# THE EXERCISE:
Copy out the rows from the line containing "You are a computer-use" through the line containing "(1776, 167)", both included, without the pictures.

----- RECORDS PROVIDED -----

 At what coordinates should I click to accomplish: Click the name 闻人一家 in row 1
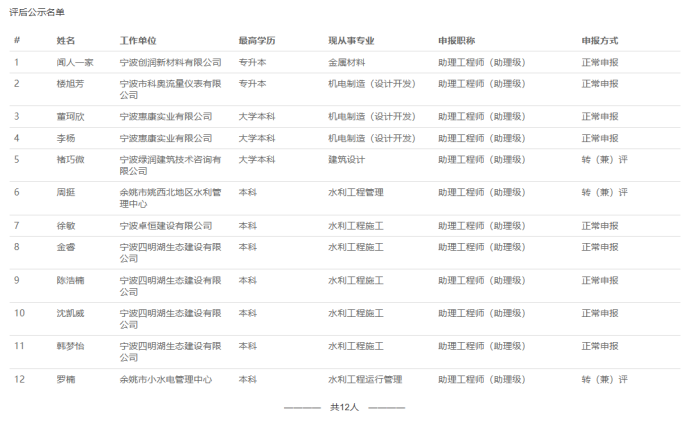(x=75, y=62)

-----
----- RECORDS PROVIDED -----

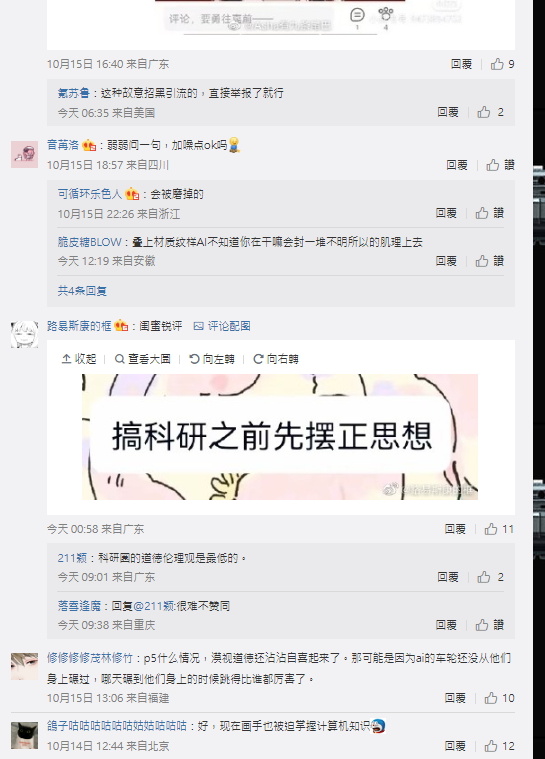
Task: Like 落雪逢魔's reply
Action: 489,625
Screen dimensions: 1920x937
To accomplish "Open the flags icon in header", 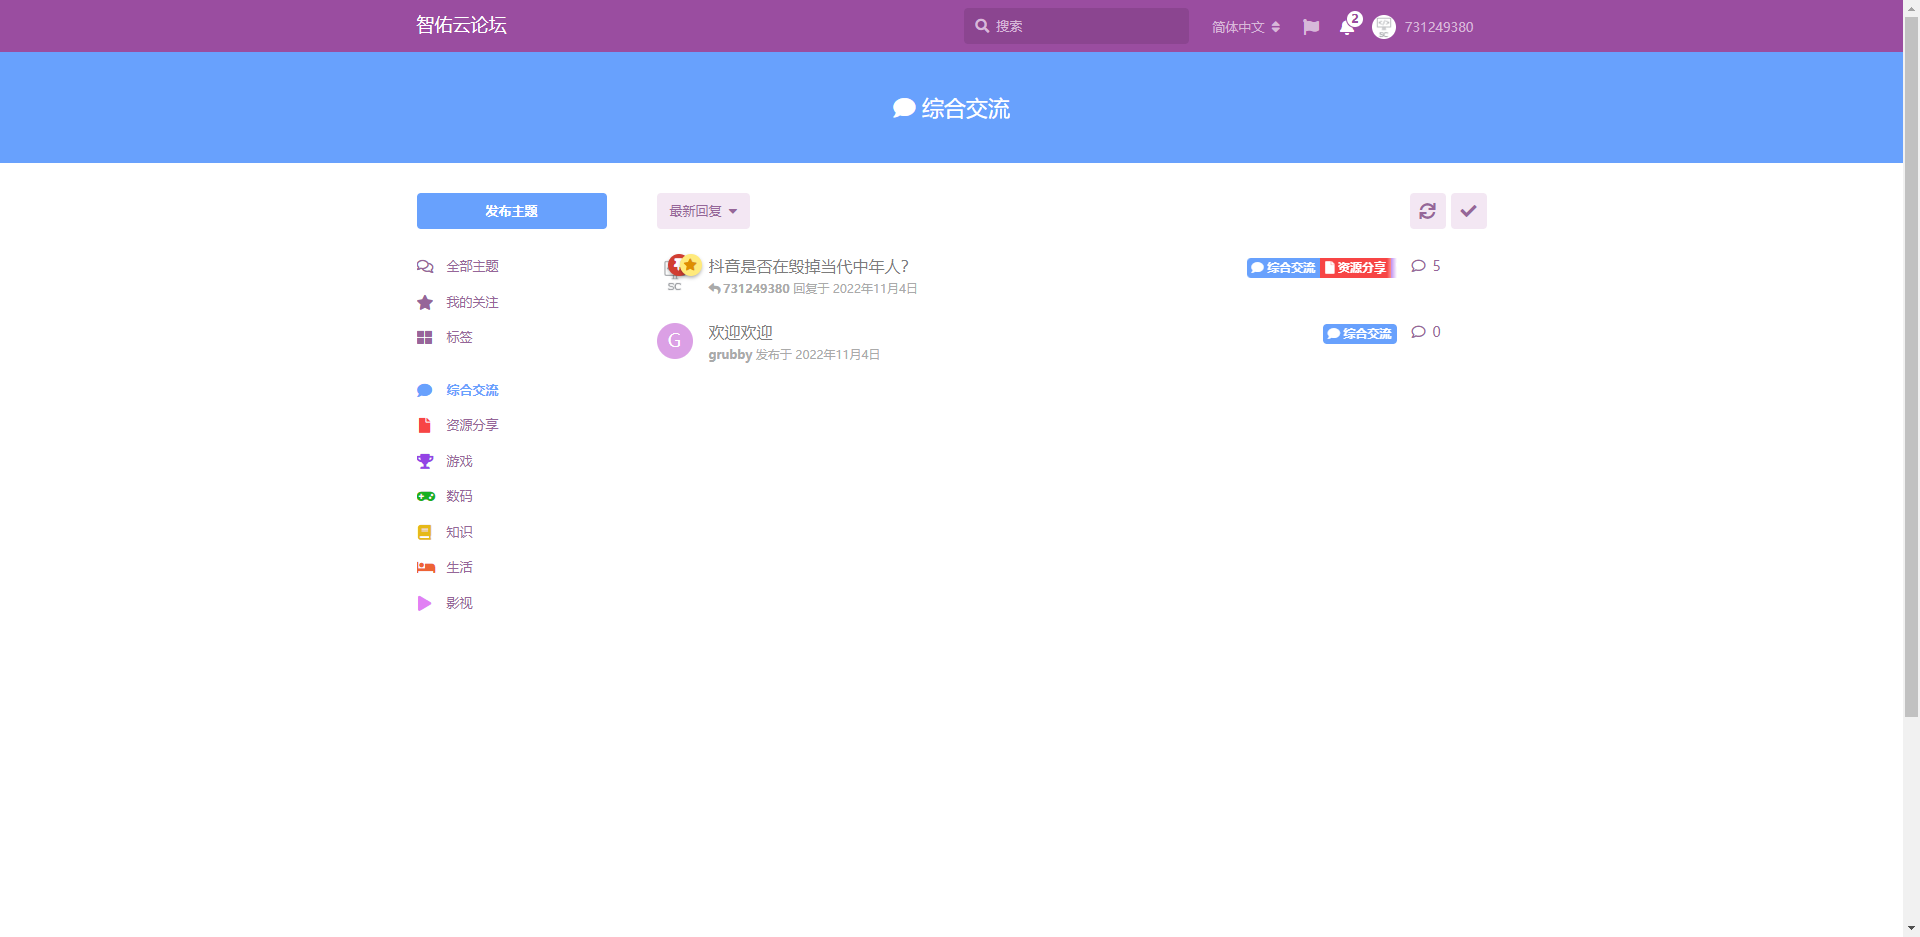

-----
----- RECORDS PROVIDED -----

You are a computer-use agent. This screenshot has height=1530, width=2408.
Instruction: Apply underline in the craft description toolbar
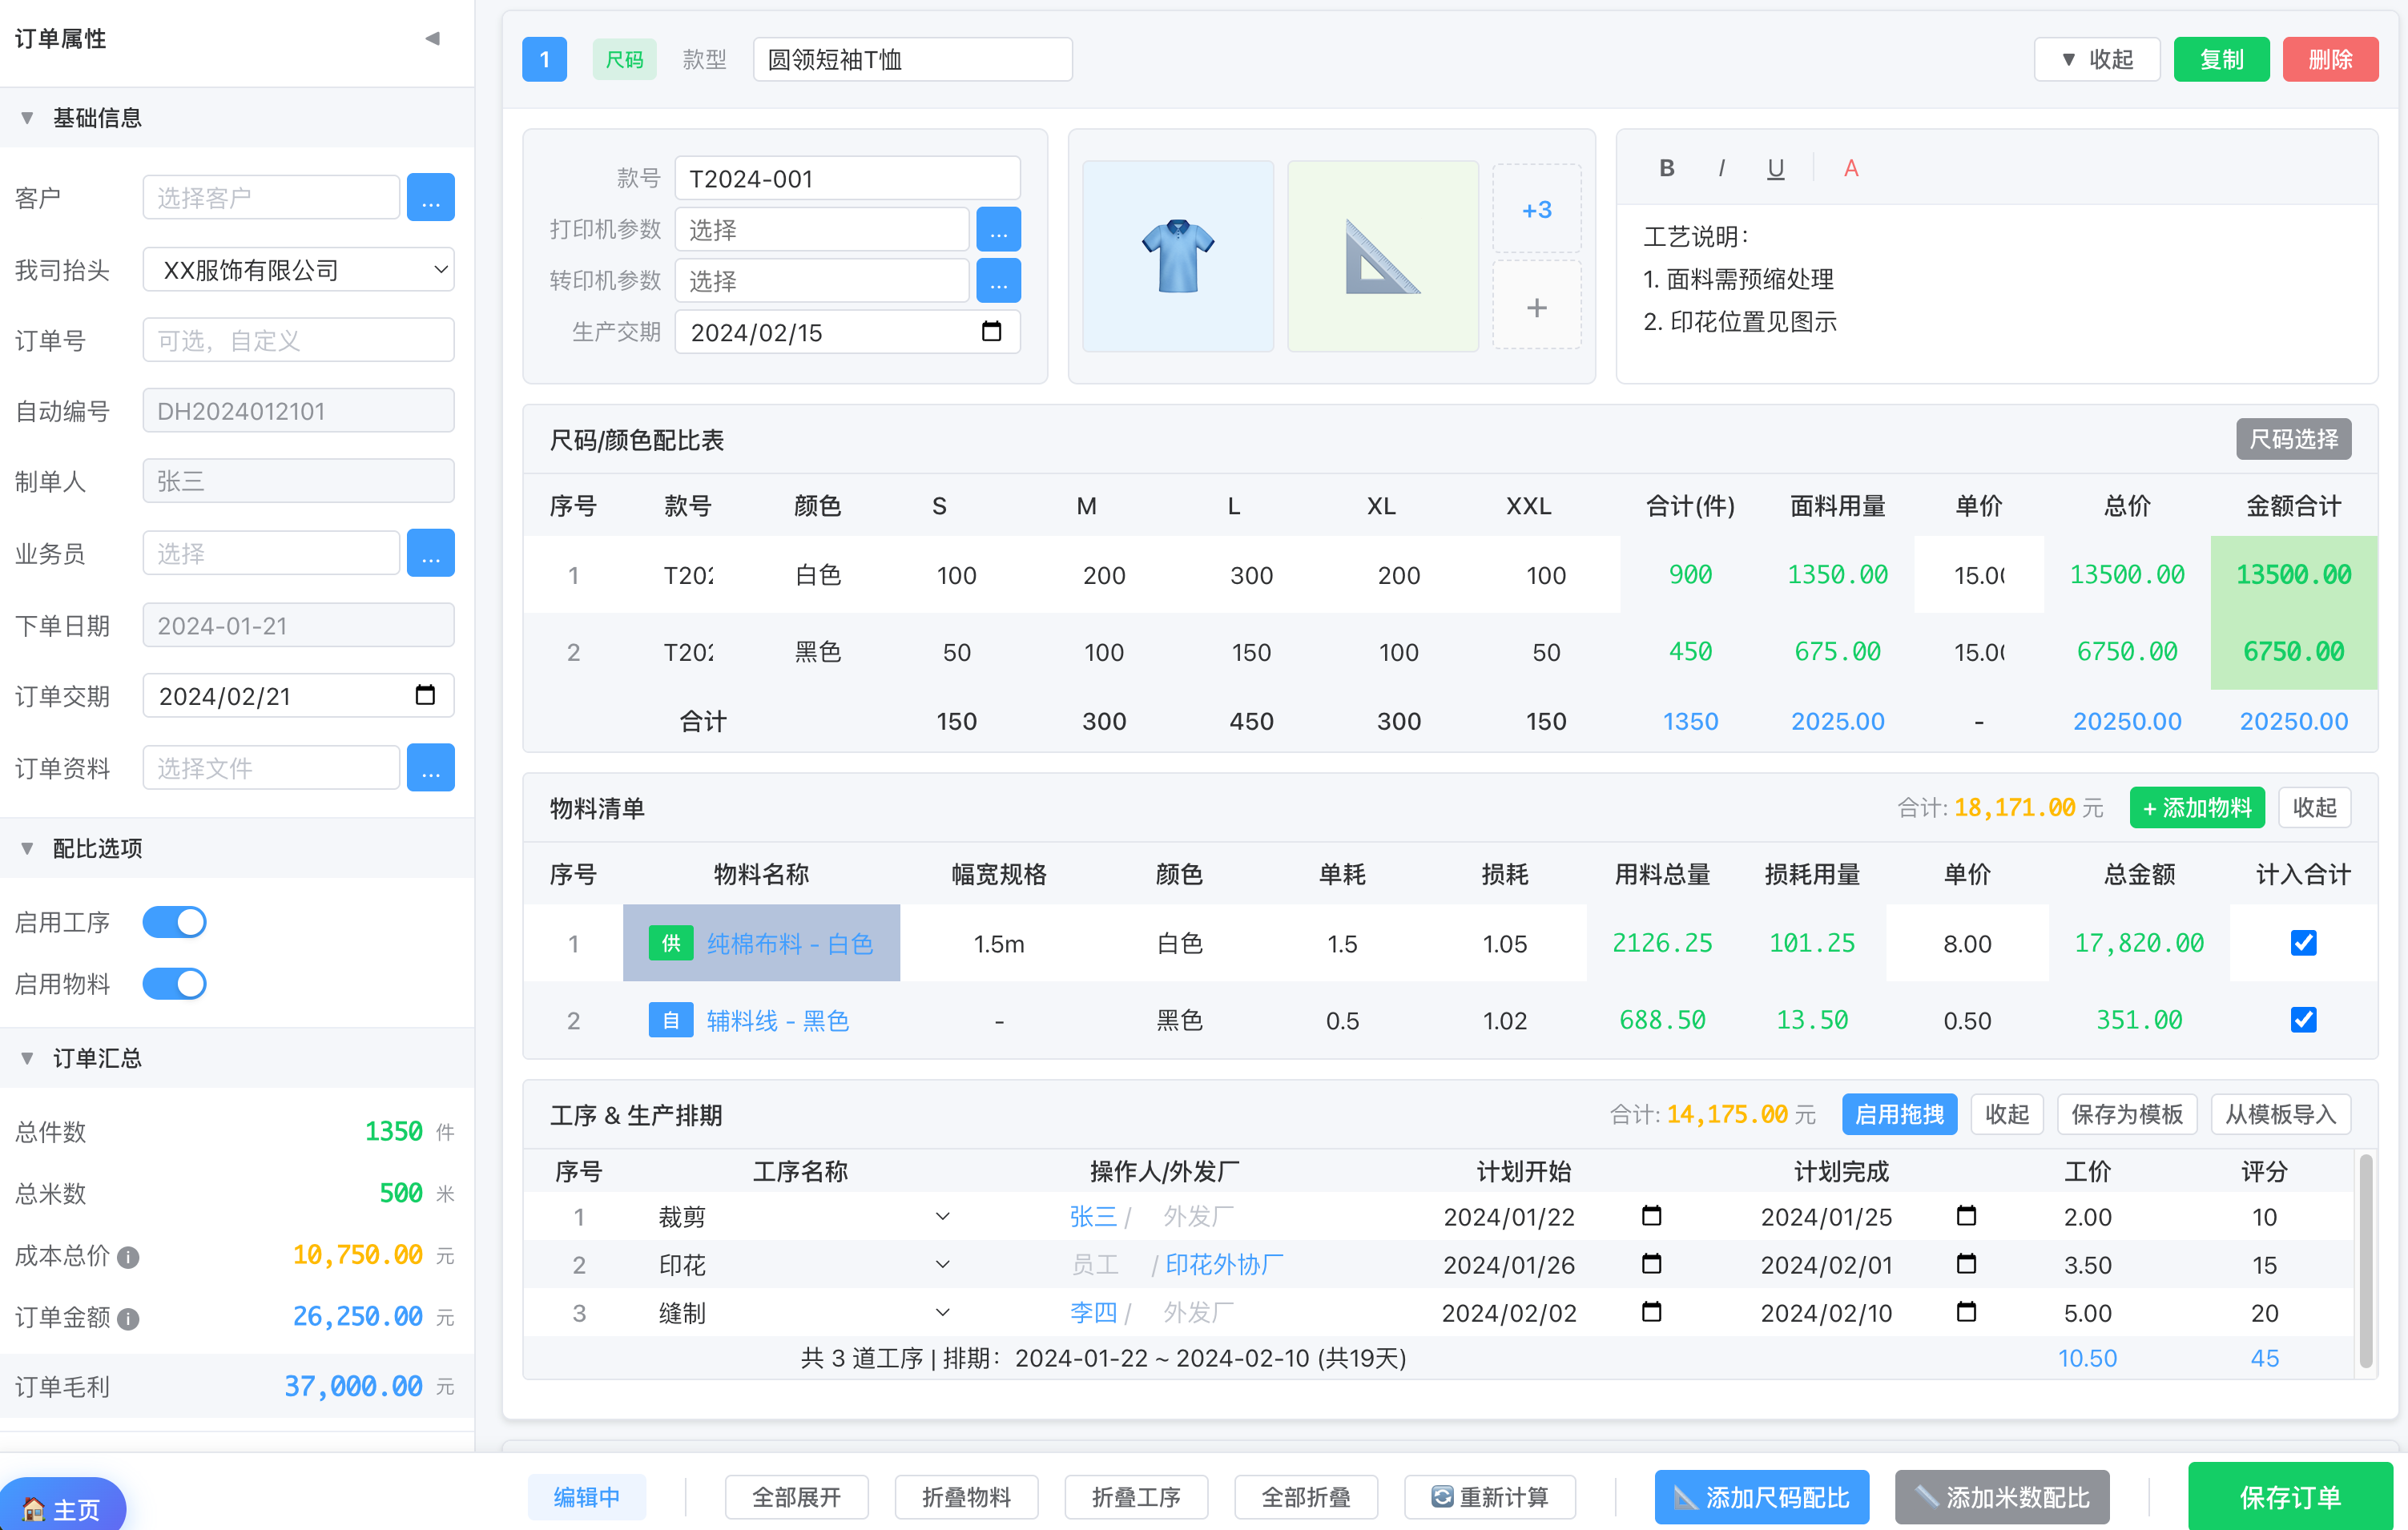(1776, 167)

-----

# ANSWER TO THIS PROBLEM:
You are a computer-use agent. This screenshot has height=1530, width=2408.
Instruction: Apply underline in the craft description toolbar
(1776, 167)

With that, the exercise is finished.